● **DOCUMENT SEGMENT**:
Extract the learner-specific importance from a mean object

Description

Extract the individual-algorithm extrinsic importance from a mean object, along with the importance rank.

Usage

extract_importance_mean(fit = NULL, feature_names = "", coef = 0)

Arguments

fit

the mean object.

feature_names

the feature names

coef

the Super Learner coefficient associated with the learner.

Value

a tibble, with columns algorithm (the fitted algorithm), feature (the feature), importance (the algorithm-specific extrinsic importance of the feature), rank (the feature importance rank, with 1 indicating the most important feature), and weight (the algorithm's weight in the Super Learner)

Examples

data("biomarkers")
# subset to complete cases for illustration
cc <- complete.cases(biomarkers)
dat_cc <- biomarkers[cc, ]
# use only the mucinous outcome, not the high-malignancy outcome
y <- dat_cc$mucinous
x <- dat_cc[, !(names(dat_cc) %in% c("mucinous", "high_malignancy"))]
feature_nms <- names(x)
# get the mean outcome
fit <- mean(y)
# extract importance
importance <- extract_importance_mean(fit = fit, feature_names = feature_nms)
importance

Extract the learner-specific importance from a polymars object

Description

Extract the individual-algorithm extrinsic importance from a polymars object, along with the importance rank.

Usage

extract_importance_polymars(fit = NULL, feature_names = "", coef = 0)

Arguments

fit

the polymars object.

feature_names

the feature names

coef

the Super Learner coefficient associated with the learner.

● **DATA EXCERPT**:

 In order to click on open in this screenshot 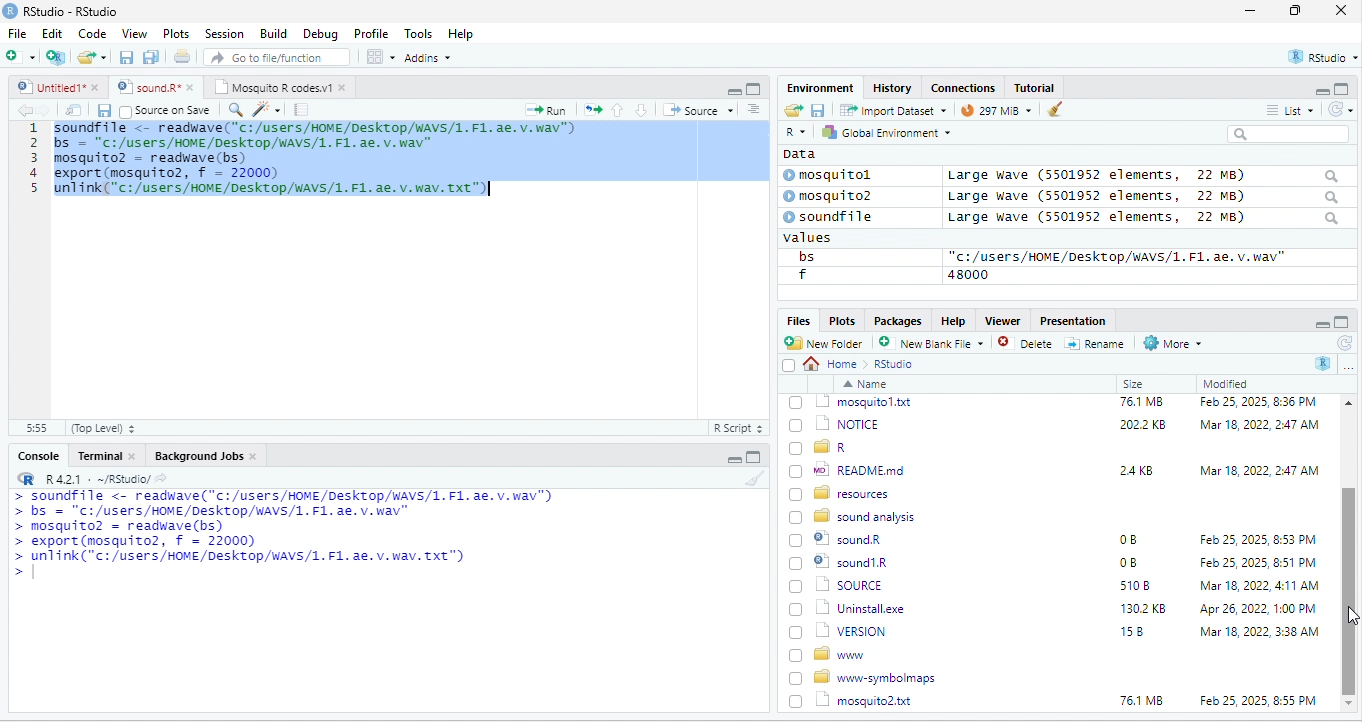, I will do `click(593, 108)`.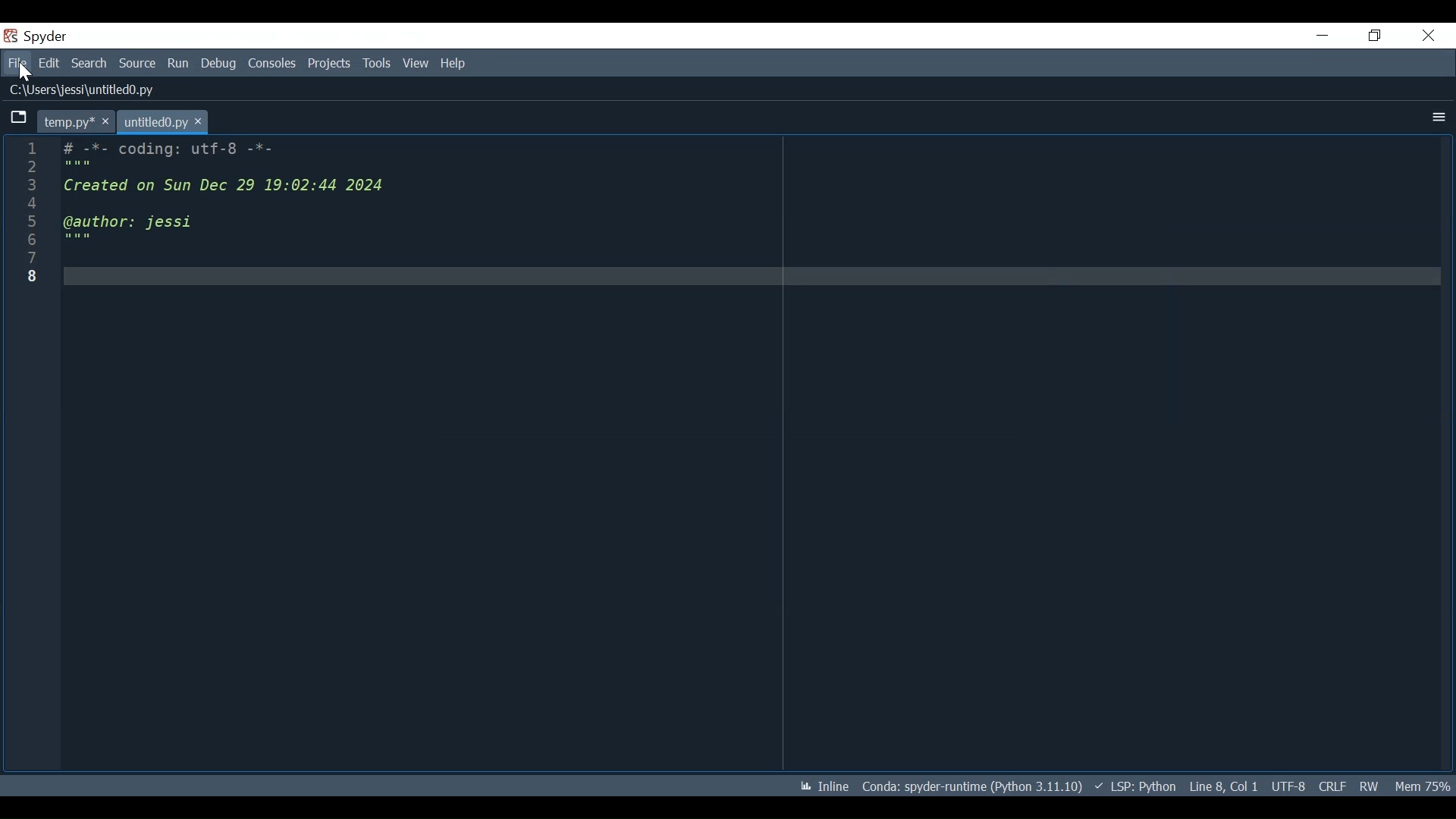 Image resolution: width=1456 pixels, height=819 pixels. What do you see at coordinates (12, 36) in the screenshot?
I see `Spyder Desktop Icon` at bounding box center [12, 36].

● **EXERCISE BRIEF**:
Continue the documentation on extracting learner-specific importance, starting right after its final line.

● **FINAL RESULT**:
Value

a tibble, with columns algorithm (the fitted algorithm), feature (the feature), importance (the algorithm-specific extrinsic importance of the feature), rank (the feature importance rank, with 1 indicating the most important feature), and weight (the algorithm's weight in the Super Learner)

Examples

data("biomarkers")
# subset to complete cases for illustration
cc <- complete.cases(biomarkers)
dat_cc <- biomarkers[cc, ]
# use only the mucinous outcome, not the high-malignancy outcome
y <- dat_cc$mucinous
x <- dat_cc[, !(names(dat_cc) %in% c("mucinous", "high_malignancy"))]
feature_nms <- names(x)
x_mat <- as.matrix(x)
# get the fit
set.seed(20231129)
fit <- polspline::polyclass(y, x_mat)
# extract importance
importance <- extract_importance_polymars(fit = fit, feature_names = feature_nms)
importance

Extract the learner-specific importance from a ranger object

Description

Extract the individual-algorithm extrinsic importance from a ranger object, along with the importance rank.

Usage

extract_importance_ranger(fit = NULL, feature_names = "", coef = 0)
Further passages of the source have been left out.